--- start ---
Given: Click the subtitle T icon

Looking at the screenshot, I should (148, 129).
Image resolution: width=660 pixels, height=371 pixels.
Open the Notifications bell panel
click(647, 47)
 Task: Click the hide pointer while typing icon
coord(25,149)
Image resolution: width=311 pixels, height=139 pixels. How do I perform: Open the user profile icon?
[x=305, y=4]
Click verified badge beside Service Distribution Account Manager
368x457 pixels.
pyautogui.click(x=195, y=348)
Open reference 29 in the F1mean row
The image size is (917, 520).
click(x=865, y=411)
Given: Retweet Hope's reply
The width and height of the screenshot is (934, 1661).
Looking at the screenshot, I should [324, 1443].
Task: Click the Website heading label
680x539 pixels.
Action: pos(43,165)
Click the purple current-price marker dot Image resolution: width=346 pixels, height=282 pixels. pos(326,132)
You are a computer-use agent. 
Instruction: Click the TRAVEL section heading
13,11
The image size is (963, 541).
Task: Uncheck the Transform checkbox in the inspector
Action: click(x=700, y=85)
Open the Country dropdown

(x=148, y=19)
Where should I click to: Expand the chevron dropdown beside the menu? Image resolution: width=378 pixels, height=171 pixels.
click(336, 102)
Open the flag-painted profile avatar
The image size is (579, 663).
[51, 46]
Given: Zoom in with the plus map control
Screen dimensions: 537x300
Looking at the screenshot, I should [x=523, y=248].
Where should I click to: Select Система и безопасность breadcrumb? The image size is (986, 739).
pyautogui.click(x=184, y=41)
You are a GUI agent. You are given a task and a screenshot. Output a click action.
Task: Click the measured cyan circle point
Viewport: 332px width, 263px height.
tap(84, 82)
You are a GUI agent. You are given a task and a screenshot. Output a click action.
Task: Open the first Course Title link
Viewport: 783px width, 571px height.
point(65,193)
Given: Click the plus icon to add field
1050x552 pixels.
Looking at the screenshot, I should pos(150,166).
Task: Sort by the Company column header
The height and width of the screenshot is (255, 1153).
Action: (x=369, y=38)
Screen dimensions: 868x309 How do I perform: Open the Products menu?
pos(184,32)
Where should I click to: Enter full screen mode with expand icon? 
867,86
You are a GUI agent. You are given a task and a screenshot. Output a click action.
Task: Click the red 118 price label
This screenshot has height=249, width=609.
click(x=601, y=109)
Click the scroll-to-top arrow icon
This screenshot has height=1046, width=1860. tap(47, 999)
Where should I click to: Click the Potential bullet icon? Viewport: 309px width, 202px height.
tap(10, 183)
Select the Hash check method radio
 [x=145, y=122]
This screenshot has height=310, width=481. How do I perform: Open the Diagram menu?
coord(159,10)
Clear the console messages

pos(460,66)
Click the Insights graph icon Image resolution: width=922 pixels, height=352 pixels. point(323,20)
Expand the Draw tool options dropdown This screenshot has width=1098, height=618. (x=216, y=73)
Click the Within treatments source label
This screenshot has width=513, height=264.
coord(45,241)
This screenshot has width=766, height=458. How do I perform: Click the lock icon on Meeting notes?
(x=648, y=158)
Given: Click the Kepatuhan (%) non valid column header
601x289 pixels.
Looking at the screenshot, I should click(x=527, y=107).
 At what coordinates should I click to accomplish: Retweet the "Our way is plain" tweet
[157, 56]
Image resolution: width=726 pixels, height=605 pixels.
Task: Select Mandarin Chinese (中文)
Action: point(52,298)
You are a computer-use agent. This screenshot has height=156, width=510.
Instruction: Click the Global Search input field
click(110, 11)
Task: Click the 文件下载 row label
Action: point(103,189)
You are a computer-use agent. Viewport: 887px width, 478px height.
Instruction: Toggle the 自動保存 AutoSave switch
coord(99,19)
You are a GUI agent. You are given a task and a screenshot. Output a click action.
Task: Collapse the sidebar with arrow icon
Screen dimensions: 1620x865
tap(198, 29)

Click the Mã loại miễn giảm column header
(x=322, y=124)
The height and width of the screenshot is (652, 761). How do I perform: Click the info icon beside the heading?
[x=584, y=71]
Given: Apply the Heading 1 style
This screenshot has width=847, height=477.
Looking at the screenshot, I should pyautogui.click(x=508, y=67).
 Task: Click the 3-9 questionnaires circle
--- end ---
> **Required work**: Recast every line of the rows above as a Markdown table with two columns, No. and Text. Number the lines in order and leave out any blank ones.

> **Task output**:
| No. | Text |
|---|---|
| 1 | Given: Click the subtitle T icon |
| 2 | Looking at the screenshot, I should (148, 129). |
| 3 | Image resolution: width=660 pixels, height=371 pixels. |
| 4 | Open the Notifications bell panel |
| 5 | click(647, 47) |
| 6 |  Task: Click the hide pointer while typing icon |
| 7 | coord(25,149) |
| 8 | Image resolution: width=311 pixels, height=139 pixels. How do I perform: Open the user profile icon? |
| 9 | [x=305, y=4] |
| 10 | Click verified badge beside Service Distribution Account Manager |
| 11 | 368x457 pixels. |
| 12 | pyautogui.click(x=195, y=348) |
| 13 | Open reference 29 in the F1mean row |
| 14 | The image size is (917, 520). |
| 15 | click(x=865, y=411) |
| 16 | Given: Retweet Hope's reply |
| 17 | The width and height of the screenshot is (934, 1661). |
| 18 | Looking at the screenshot, I should [324, 1443]. |
| 19 | Task: Click the Website heading label |
| 20 | 680x539 pixels. |
| 21 | Action: pos(43,165) |
| 22 | Click the purple current-price marker dot Image resolution: width=346 pixels, height=282 pixels. pos(326,132) |
| 23 | You are a computer-use agent.  |
| 24 | Instruction: Click the TRAVEL section heading |
| 25 | 13,11 |
| 26 | The image size is (963, 541). |
| 27 | Task: Uncheck the Transform checkbox in the inspector |
| 28 | Action: click(x=700, y=85) |
| 29 | Open the Country dropdown |
| 30 | (x=148, y=19) |
| 31 | Where should I click to: Expand the chevron dropdown beside the menu? Image resolution: width=378 pixels, height=171 pixels. |
| 32 | click(336, 102) |
| 33 | Open the flag-painted profile avatar |
| 34 | The image size is (579, 663). |
| 35 | [51, 46] |
| 36 | Given: Zoom in with the plus map control |
| 37 | Screen dimensions: 537x300 |
| 38 | Looking at the screenshot, I should [x=523, y=248]. |
| 39 | Where should I click to: Select Система и безопасность breadcrumb? The image size is (986, 739). |
| 40 | pyautogui.click(x=184, y=41) |
| 41 | You are a GUI agent. You are given a task and a screenshot. Output a click action. |
| 42 | Task: Click the measured cyan circle point |
| 43 | Viewport: 332px width, 263px height. |
| 44 | tap(84, 82) |
| 45 | You are a GUI agent. You are given a task and a screenshot. Output a click action. |
| 46 | Task: Open the first Course Title link |
| 47 | Viewport: 783px width, 571px height. |
| 48 | point(65,193) |
| 49 | Given: Click the plus icon to add field |
| 50 | 1050x552 pixels. |
| 51 | Looking at the screenshot, I should pos(150,166). |
| 52 | Task: Sort by the Company column header |
| 53 | The height and width of the screenshot is (255, 1153). |
| 54 | Action: (x=369, y=38) |
| 55 | Screen dimensions: 868x309 How do I perform: Open the Products menu? |
| 56 | pos(184,32) |
| 57 | Where should I click to: Enter full screen mode with expand icon?  |
| 58 | 867,86 |
| 59 | You are a GUI agent. You are given a task and a screenshot. Output a click action. |
| 60 | Task: Click the red 118 price label |
| 61 | This screenshot has height=249, width=609. |
| 62 | click(x=601, y=109) |
| 63 | Click the scroll-to-top arrow icon |
| 64 | This screenshot has height=1046, width=1860. tap(47, 999) |
| 65 | Where should I click to: Click the Potential bullet icon? Viewport: 309px width, 202px height. |
| 66 | tap(10, 183) |
| 67 | Select the Hash check method radio |
| 68 |  [x=145, y=122] |
| 69 | This screenshot has height=310, width=481. How do I perform: Open the Diagram menu? |
| 70 | coord(159,10) |
| 71 | Clear the console messages |
| 72 | pos(460,66) |
| 73 | Click the Insights graph icon Image resolution: width=922 pixels, height=352 pixels. point(323,20) |
| 74 | Expand the Draw tool options dropdown This screenshot has width=1098, height=618. (x=216, y=73) |
| 75 | Click the Within treatments source label |
| 76 | This screenshot has width=513, height=264. |
| 77 | coord(45,241) |
| 78 | This screenshot has width=766, height=458. How do I perform: Click the lock icon on Meeting notes? |
| 79 | (x=648, y=158) |
| 80 | Given: Click the Kepatuhan (%) non valid column header |
| 81 | 601x289 pixels. |
| 82 | Looking at the screenshot, I should click(x=527, y=107). |
| 83 |  At what coordinates should I click to accomplish: Retweet the "Our way is plain" tweet |
| 84 | [157, 56] |
| 85 | Image resolution: width=726 pixels, height=605 pixels. |
| 86 | Task: Select Mandarin Chinese (中文) |
| 87 | Action: point(52,298) |
| 88 | You are a computer-use agent. This screenshot has height=156, width=510. |
| 89 | Instruction: Click the Global Search input field |
| 90 | click(110, 11) |
| 91 | Task: Click the 文件下载 row label |
| 92 | Action: point(103,189) |
| 93 | You are a computer-use agent. Viewport: 887px width, 478px height. |
| 94 | Instruction: Toggle the 自動保存 AutoSave switch |
| 95 | coord(99,19) |
| 96 | You are a GUI agent. You are given a task and a screenshot. Output a click action. |
| 97 | Task: Collapse the sidebar with arrow icon |
| 98 | Screen dimensions: 1620x865 |
| 99 | tap(198, 29) |
| 100 | Click the Mã loại miễn giảm column header |
| 101 | (x=322, y=124) |
| 102 | The height and width of the screenshot is (652, 761). How do I perform: Click the info icon beside the heading? |
| 103 | [x=584, y=71] |
| 104 | Given: Apply the Heading 1 style |
| 105 | This screenshot has width=847, height=477. |
| 106 | Looking at the screenshot, I should pyautogui.click(x=508, y=67). |
| 107 |  Task: Click the 3-9 questionnaires circle |